BEGIN Data shown
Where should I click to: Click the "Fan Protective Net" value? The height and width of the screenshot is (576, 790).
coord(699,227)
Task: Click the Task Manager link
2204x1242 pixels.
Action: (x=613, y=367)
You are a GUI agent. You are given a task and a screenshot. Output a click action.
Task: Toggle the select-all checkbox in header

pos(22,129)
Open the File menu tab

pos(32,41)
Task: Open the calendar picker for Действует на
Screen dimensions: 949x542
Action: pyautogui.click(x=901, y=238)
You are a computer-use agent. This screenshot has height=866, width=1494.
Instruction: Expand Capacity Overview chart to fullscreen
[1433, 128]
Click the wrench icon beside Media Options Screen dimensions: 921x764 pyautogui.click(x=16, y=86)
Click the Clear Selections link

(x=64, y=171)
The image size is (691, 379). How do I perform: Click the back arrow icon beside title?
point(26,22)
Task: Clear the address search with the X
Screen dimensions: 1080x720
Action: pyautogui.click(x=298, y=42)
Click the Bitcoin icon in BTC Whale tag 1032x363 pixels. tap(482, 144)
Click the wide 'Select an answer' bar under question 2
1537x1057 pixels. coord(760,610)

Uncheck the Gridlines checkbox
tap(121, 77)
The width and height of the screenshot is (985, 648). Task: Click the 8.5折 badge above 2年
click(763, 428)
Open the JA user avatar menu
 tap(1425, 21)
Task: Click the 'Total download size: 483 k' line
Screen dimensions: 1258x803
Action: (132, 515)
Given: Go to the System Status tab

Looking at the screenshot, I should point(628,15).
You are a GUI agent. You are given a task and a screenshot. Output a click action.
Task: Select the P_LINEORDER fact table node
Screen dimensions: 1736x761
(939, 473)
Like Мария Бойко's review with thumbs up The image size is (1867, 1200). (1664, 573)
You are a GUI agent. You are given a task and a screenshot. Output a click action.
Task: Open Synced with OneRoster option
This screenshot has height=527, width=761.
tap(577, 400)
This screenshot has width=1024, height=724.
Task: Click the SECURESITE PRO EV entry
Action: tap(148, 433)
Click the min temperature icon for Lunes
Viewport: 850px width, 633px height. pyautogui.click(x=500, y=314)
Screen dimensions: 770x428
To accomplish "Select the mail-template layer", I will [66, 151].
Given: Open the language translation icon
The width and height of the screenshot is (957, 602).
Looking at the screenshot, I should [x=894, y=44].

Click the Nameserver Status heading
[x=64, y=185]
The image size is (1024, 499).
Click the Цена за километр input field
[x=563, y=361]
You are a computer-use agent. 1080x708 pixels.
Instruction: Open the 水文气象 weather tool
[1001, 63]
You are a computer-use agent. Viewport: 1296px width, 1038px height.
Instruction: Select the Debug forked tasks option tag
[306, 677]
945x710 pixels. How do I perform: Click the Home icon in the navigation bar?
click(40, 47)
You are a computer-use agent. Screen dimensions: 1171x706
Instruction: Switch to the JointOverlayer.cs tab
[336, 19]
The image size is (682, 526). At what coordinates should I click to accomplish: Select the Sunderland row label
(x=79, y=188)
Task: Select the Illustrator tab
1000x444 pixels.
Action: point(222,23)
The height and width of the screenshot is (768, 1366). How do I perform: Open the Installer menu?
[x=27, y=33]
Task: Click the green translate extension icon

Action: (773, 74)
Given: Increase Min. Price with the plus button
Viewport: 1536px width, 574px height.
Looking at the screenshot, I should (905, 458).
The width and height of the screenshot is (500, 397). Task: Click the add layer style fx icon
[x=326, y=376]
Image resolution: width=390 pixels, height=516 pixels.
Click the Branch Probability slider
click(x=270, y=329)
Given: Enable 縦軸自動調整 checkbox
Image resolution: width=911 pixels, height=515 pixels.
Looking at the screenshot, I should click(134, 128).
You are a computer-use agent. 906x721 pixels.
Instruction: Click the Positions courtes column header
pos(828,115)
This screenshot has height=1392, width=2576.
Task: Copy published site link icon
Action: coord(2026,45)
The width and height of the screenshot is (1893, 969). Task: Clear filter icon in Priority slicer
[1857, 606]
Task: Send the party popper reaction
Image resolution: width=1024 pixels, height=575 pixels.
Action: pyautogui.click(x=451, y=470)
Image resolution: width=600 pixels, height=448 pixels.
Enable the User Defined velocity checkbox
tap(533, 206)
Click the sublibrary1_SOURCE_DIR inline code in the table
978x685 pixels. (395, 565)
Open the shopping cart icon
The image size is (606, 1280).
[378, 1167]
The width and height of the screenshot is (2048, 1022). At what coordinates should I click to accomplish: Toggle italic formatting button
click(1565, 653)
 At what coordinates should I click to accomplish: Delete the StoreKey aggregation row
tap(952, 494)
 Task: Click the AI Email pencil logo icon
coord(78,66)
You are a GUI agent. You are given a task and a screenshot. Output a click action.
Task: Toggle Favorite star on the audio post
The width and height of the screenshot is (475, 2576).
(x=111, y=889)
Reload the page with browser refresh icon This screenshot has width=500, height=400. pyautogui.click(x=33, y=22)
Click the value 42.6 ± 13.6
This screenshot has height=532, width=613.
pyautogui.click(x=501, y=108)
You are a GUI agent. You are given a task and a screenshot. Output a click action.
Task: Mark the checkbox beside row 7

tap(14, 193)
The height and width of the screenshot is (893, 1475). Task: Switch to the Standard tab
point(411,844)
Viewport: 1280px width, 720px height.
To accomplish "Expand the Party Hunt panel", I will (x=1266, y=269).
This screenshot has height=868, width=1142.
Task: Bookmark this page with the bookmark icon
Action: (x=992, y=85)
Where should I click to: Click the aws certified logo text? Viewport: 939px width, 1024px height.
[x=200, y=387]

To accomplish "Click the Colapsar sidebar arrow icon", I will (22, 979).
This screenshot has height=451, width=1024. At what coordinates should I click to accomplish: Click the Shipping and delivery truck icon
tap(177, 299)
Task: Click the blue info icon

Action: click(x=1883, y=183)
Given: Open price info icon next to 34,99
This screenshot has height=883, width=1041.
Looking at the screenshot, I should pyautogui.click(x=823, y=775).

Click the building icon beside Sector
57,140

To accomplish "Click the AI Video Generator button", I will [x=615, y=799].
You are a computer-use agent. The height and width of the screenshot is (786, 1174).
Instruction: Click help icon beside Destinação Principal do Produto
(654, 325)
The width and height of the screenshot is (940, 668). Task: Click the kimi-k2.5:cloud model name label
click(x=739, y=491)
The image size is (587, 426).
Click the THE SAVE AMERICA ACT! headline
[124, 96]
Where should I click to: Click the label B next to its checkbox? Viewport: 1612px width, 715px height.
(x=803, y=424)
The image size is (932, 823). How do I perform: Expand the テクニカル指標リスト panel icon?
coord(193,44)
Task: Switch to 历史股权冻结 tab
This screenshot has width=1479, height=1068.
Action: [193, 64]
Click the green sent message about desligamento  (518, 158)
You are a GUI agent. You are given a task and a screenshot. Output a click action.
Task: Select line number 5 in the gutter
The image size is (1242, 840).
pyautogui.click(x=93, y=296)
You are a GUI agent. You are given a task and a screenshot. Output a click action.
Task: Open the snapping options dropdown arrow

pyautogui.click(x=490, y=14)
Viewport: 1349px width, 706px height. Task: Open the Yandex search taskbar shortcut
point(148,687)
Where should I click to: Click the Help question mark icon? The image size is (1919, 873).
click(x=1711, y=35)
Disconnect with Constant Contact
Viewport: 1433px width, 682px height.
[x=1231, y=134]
END Data shown
## What to do
Each line that holds the string "computer" counts once. Give the total for the listing and nothing else.

## Response to the exercise
6